Erdoğan’ın uhdesinde
Tanış, yazısında Washington’dan bakınca, eski Dışişleri Bakanı Davutoğlu’nun başbakanlığının dış ilişkiler açısından sınırları çizilmiş bir görev olarak algılandığını, Türk dış politikasının taşıyıcı unsuru Türk Amerikan ilişkilerinde hiçbir zaman Davutoğlu’nun yerinin olmadığını yazdı. “O konu başından beri Erdoğan’ın uhdesindeydi. Davutoğlu’na ise Avrupa verilmişti. Erdoğan’ın çok önemsemediği, stratejik açısından zararsız, olursa olur olmazsa olmaz gördüğü romantik bir proje” ifadesini kullandı.

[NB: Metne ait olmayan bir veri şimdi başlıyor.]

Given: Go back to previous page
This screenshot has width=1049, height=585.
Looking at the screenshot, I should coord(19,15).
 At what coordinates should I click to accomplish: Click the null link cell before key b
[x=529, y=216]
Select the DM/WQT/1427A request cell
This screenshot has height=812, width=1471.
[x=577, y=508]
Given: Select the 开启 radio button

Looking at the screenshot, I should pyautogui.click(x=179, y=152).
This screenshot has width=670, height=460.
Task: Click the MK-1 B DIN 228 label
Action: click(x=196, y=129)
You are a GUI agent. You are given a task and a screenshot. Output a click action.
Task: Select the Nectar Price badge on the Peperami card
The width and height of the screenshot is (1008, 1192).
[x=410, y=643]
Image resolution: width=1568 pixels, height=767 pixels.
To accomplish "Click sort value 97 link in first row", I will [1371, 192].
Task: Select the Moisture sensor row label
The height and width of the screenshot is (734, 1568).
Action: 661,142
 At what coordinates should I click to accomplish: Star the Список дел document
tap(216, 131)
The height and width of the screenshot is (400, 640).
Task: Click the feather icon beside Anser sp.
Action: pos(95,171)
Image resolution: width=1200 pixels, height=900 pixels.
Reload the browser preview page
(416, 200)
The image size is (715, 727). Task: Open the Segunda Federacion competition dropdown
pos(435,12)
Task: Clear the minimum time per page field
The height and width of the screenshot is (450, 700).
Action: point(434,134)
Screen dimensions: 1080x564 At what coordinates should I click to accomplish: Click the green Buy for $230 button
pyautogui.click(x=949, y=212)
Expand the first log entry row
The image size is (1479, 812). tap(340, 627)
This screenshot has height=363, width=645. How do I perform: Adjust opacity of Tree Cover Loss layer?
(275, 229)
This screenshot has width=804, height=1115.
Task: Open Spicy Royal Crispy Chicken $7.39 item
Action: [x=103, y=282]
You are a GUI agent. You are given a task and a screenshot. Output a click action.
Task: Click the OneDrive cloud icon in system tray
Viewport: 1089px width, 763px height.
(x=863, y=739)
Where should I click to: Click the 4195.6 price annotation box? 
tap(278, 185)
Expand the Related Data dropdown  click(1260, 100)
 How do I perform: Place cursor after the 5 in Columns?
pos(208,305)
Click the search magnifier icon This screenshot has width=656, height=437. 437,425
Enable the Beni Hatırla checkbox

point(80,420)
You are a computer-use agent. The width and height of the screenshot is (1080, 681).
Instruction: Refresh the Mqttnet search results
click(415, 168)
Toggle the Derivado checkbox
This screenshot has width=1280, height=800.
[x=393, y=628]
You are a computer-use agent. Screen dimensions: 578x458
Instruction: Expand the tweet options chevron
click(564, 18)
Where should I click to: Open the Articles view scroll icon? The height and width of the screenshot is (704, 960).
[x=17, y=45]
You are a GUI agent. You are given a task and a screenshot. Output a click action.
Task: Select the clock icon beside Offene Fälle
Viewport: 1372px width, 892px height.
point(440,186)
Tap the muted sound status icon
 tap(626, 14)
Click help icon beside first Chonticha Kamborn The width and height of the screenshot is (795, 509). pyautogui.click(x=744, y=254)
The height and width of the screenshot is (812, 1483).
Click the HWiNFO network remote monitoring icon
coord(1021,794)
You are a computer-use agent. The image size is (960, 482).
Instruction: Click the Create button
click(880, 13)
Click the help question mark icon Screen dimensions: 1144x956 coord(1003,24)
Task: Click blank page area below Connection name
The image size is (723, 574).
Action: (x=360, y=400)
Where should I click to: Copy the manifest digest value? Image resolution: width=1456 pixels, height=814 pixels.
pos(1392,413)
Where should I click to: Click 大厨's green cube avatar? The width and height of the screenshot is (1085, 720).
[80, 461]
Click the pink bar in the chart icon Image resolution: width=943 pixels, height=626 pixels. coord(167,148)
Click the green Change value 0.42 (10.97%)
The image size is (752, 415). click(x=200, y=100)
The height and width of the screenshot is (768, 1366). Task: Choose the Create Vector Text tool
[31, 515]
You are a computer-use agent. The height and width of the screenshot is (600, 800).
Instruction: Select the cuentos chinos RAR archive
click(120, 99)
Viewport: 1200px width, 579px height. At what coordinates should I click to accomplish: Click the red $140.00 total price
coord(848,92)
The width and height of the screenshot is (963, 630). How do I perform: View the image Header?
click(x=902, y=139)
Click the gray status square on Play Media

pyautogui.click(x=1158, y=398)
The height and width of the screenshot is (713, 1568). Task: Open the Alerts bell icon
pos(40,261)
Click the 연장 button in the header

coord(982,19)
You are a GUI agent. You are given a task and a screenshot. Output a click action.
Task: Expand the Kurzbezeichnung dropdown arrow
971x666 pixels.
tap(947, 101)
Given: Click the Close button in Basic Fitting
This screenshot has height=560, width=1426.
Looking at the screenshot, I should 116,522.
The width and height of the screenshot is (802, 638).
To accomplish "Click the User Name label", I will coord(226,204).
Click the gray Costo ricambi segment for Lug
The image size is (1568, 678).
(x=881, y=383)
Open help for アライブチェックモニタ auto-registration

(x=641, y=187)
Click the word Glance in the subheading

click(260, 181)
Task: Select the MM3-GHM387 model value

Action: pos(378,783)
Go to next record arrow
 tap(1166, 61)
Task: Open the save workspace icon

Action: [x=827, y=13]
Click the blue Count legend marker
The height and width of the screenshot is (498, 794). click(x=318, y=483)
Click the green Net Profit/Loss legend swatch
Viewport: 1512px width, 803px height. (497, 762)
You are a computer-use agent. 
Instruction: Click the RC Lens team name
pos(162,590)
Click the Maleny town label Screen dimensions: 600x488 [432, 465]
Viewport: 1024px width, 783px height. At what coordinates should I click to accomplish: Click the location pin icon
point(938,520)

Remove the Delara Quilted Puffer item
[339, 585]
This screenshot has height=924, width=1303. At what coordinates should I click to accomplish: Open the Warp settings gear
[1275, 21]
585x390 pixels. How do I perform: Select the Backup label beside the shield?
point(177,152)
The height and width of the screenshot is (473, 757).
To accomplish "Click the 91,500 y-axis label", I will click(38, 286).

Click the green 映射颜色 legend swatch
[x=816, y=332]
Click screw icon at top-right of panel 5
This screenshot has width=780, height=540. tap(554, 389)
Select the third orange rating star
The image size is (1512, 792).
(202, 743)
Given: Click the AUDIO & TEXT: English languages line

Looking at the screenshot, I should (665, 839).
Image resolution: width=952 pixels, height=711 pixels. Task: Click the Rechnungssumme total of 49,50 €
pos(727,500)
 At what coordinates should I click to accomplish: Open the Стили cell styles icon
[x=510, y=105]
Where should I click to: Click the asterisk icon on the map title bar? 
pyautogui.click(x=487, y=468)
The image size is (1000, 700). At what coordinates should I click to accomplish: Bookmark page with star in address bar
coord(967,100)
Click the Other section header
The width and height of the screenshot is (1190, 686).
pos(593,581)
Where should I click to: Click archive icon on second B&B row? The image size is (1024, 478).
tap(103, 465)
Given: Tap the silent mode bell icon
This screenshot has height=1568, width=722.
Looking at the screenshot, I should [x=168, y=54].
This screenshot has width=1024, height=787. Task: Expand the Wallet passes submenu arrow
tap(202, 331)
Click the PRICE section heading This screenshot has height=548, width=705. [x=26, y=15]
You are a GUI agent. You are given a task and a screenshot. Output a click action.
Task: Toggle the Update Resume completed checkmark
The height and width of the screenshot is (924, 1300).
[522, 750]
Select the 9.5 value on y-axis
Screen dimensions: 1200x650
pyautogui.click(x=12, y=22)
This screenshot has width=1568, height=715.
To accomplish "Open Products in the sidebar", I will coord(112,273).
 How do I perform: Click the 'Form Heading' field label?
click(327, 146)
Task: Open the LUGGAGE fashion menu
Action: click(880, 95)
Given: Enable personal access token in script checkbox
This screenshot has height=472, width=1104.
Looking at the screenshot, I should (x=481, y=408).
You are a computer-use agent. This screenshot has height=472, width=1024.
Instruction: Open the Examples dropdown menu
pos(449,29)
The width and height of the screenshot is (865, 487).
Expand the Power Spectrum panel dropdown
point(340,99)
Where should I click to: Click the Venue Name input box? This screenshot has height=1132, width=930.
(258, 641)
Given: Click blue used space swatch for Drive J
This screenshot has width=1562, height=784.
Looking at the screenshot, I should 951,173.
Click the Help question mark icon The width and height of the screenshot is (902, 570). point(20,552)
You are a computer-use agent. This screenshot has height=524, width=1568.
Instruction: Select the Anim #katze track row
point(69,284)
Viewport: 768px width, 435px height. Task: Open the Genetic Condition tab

Tanış, Davutoğlu ve Erdoğan’ı ayrılığa götüren sürecin Davutoğlu’nun kendisine çizilen bu sınırları aşmasıyla başladığını iddia etti. Tanış, Davutoğlu’nun AB atağından sonra ABD ile ilişki kurmak üzere yönelim göstermesi ipini çekti. ABD ile ilişkilerin asıl yürütücüsü Erdoğan, Davutoğlu’nun 5 Mayıs’ta ABD’ye gitmesini engelledi.
Tanış’ın yazısının ilgili bölümü şöyle;
İşte Erdoğan’a göre çok daha hesaplı iş yürüten Davutoğlu, buradan ilerledi.
Önce AB’yle anlaşmayı kotardı.
Batı’nın Erdoğan’dan duyduğu rahatsızlığı kullanmaya başladı.
2014’ün sonunda Hürriyet’e verdiği bir mülakatta, “TÜSİAD’ın muhatabı cumhurbaşkanı değildir, başbakandır” diyen eski TÜSİAD Başkanı Haluk Dinçer’e köpürmüşken, 18 Mart mutabakatı sonrası aynı minvalde demeçler veren Avrupa Parlamentosu Başkanı Martin Schulz’a sessiz kaldı.
Hatta belki bunun tadını çıkardı. Ve o hızla, Washington’a yönelip kendisine baştan çizilen çizgiyi aşmaya çalışınca da bardağı taşırdı.
Obama’dan randevu istediği haberini 19 Nisan’da ilk Hürriyet duyurduğunda, o hafta Washinton’da yapılan görüşmelerde Yönetim’e söyleyenler olmuştu halbuki.
“Bu randevuyu verirseniz Davutoğlu’nun sonu olur” diyenler vardı.
Ancak Yönetim de Türkiye’deki anayasa tartışmalarından uzak kalmaya çalıştığından, Türkiye’de yürütmenin başı olan Başbakan’ın böyle bir görüşme talebi olduğunda bunu geri çevirmenin doğru olmadığını hesaplayarak, 5 Mayıs’ı Beyaz Saray takvimine işledi.
Böylece Davutoğlu, kendisine harika bir hafta planlamış oldu.
4 Mayıs’ta Avrupa Birliği Komisyonu Türk vatandaşlarına vize serbestisi verilmesi tavsiyesinde bulunacaktı. Ki oldu.
5 Mayıs’ta da Beyaz Saray’da Biden ve Obama’yla fotoğraf çektirecekti.
Ama işte sonra beklenen oldu.
29 Nisan’da, parti içinde yetkilerinin törpülendiği gün Beyaz Saray randevusunu da iptal etmek zorunda kaldı.
Mecazen söylüyorum tabii…
Özgeçmişinde İngilizce biliyor gözükebilir ama…
Özetlemeye çalıştığım nedenlerden artık şu kesinleşti:
Yeni Başbakan İngilizce konuşmayacak.
Almanca da konuşmayacak.
Davutoğlu’nun şanssızlığı, liseyi okuduğu İstanbul Erkek’te ikisini de öğrenmişti.